Lost Sales are hardly ever recorded on Tires and Oil, although Lost Sales should be recorded on tires as they tend to have more part numbers than oil and far many more vehicle applications. Tires should be considered as regular part numbers, even though they should be separated from the Main Parts Inventory.
The Tire Inventory has far many more obstacles and concerns to overcome. First and foremost, tires take up a lot of space and weight which requires not only space requirements, but they also require safety considerations when storing them. Along with the expected lower gross margins and shorter life span, tires can be literally "a pain in the butt" for Parts Managers.
Although, from the Service side of things and from a retention standpoint, tires are essential to keep our customers coming back to the dealership. Selling tires, much like selling a basic Lube, Oil & Filter are the two primary services that lead to keeping our customers coming back.
Tires are also always changing designs and superseding to an upgraded tire which requires updating tire inventory constantly. As a matter of fact, it is most likely that the tire that came with your new vehicle will be replaced by an upgraded tire by the time of replacement.
Gas, Oil & Grease:
Oil is the highest volume part number sale in the whole parts inventory, even though oil has the lowest inventory of part numbers in the parts inventory. Oil also is never considered as a part that will ever go obsolete. On the contrary, oil can be the highest asset purchase risk in our entire parts inventory.

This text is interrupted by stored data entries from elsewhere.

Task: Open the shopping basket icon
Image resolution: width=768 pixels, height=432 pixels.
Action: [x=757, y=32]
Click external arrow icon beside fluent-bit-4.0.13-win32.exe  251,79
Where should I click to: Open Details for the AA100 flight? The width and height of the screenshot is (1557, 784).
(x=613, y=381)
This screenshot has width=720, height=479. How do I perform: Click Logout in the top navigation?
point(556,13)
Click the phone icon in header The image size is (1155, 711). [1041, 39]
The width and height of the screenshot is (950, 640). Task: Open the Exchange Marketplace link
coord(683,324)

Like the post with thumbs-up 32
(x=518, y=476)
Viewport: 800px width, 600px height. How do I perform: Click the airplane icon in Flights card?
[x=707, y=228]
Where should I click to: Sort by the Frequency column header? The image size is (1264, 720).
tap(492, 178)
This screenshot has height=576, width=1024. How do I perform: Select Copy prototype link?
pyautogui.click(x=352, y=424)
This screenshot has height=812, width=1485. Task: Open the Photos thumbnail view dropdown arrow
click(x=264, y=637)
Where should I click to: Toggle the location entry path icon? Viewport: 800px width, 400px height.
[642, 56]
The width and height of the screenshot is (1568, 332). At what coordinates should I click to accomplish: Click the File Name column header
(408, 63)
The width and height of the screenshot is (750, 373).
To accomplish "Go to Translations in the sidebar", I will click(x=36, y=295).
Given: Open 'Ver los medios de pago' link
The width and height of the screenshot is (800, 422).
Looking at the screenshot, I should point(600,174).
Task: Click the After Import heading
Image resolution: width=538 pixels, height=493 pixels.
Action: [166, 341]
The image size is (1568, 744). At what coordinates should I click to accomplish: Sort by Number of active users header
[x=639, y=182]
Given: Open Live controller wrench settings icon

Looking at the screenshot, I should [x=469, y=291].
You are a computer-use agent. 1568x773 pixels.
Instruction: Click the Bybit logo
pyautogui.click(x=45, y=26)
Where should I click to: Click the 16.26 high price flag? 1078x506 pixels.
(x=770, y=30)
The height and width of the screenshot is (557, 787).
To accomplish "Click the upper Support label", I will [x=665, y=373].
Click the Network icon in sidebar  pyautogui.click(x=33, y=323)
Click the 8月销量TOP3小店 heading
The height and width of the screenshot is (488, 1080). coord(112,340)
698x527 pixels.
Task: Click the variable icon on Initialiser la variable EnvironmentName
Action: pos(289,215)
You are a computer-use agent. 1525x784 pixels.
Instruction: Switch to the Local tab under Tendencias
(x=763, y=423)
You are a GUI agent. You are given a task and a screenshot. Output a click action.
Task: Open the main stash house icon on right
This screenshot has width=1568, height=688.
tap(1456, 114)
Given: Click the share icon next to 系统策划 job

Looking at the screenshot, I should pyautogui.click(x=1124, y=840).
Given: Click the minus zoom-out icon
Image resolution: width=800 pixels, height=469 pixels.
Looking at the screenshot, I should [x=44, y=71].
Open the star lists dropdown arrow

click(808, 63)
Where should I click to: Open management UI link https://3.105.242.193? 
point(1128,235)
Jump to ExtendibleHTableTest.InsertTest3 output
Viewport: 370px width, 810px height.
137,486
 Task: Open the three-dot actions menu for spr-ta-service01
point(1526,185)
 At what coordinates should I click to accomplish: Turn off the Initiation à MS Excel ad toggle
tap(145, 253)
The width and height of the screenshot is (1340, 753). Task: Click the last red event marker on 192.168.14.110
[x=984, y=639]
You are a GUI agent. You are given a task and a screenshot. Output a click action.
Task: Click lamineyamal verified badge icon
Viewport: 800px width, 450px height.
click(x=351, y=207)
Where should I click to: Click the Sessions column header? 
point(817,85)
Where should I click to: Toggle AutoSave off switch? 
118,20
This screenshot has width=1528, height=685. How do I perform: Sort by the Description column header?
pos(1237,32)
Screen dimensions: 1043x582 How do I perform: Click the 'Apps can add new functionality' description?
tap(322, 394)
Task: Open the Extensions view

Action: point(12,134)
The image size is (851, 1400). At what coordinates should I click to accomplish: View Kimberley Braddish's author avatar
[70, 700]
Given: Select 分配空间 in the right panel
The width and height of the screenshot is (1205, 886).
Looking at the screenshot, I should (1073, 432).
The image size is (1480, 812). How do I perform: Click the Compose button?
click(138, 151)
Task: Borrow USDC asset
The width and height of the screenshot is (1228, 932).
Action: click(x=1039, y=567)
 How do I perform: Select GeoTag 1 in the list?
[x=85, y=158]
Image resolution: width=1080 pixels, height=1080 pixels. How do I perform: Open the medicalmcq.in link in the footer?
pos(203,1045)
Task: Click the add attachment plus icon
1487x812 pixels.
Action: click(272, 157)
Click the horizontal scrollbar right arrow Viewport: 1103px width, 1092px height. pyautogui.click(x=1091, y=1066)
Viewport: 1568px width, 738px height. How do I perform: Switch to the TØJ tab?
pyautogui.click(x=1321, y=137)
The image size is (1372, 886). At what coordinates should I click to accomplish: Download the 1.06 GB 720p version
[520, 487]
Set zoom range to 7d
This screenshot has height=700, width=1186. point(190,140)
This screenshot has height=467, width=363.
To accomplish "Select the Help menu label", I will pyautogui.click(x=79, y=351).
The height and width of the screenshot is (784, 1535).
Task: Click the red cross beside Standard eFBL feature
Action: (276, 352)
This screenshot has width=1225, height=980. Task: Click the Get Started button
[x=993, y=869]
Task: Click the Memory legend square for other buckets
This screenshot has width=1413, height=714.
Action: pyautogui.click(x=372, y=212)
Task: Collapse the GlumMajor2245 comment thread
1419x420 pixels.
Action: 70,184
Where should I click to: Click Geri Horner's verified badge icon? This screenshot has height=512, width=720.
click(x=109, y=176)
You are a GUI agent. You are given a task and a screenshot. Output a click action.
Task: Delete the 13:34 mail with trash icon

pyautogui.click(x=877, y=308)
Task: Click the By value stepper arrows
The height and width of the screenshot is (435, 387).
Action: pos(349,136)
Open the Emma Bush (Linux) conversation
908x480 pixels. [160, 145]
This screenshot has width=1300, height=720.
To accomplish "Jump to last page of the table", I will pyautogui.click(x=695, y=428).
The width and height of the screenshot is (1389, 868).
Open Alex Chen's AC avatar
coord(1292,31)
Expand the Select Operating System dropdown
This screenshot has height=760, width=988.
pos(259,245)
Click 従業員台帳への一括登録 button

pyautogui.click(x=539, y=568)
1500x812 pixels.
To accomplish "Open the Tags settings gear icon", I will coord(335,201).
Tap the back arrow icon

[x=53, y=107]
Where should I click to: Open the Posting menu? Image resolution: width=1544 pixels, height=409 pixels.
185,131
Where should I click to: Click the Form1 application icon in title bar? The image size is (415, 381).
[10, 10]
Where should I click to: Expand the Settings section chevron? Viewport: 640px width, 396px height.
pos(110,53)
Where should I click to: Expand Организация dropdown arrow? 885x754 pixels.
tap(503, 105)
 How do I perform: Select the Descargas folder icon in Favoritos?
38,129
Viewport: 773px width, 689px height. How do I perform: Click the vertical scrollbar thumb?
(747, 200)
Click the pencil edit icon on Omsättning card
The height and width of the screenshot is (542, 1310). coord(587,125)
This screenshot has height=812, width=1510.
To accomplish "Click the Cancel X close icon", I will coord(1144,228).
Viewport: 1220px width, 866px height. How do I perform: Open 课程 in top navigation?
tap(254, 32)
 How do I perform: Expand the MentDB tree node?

Oil can't be returned and is an environmental risk while occupying valuable inventory space forever once it becomes obsolete. Are there any vehicles utilizing 10W-40 oil any more, or an even better question: Does anyone still have 10W-40 in their inventory? Oil is ours once we purchase it and will most likely stay where it's at right now.
"So!...What Are The Reasons For Separating These Inventories?"
Let's look at the reasons...
Reason Number One: Reconciliation
First and foremost, the Gas, Oil & Grease Inventory is the toughest one of the three to keep reconciled to correct amounts between the Accounting Ledger and Controlled Inventory Amounts each month and year. Bulk oil is the biggest culprit as varied amounts are pumped out each day.
Receipting oil is also a problem as often times oil is receipted into one inventory and then sold from another inventory. The sales and cost of sales accounts must be linked correctly with the proper parts source or stocking group to insure proper reconciliation.
Tires also fall into this category as parts may be purchased as a part and receipted into the main parts inventory and then sold from the tire inventory. Most invoices from the manufacturer on both oil and tires allow for the dealer to receipt to either the main inventory, or the other two.
Reason Number Two: Inventory Aging
Oil and Tires age much differently than the parts in the main parts inventory, especially tires as the life span is much shorter. That being said, tires require different set ups as far as Phase-In, Phase-Out and overall Stocking Levels. Tires need to especially have a shorter Phase-Out timeline as tires tend to supersede to updated part numbers.
Also, tires only come around for replacement approximately 24 - 36 months so they are especially hard to track for consistent sales demand. That being said, it's very unlikely that we get return tire business from the same customer. It's much better to capture initial tire sales and then let them Phase-Out after six to nine months.
Believe it or not, oil can also go obsolete as most parts managers keep refilling the tanks until one day, the manufacturers come out with a new grade of oil to meet new emission and fuel conservation requirements, or regulations. At that point, we are stuck with what we have left in the tank with no options to get rid of it.
Number Three: Inventory Discrepancies
Even though it's our number three reason for separating these inventories, it's probably the most important reason. Oil is the number one reconciled inventory of all the inventories because it has the highest individual unit of sales by quantity.
It also has the most "crossover" inventory accounting between the main parts inventory and the gas, oil & grease inventory. Packaged oil may be considered a part while bulk oil may be considered gas, oil & grease and they may even have the same part number. We could have 0W-20 oil in bulk and packaged in two separate inventories.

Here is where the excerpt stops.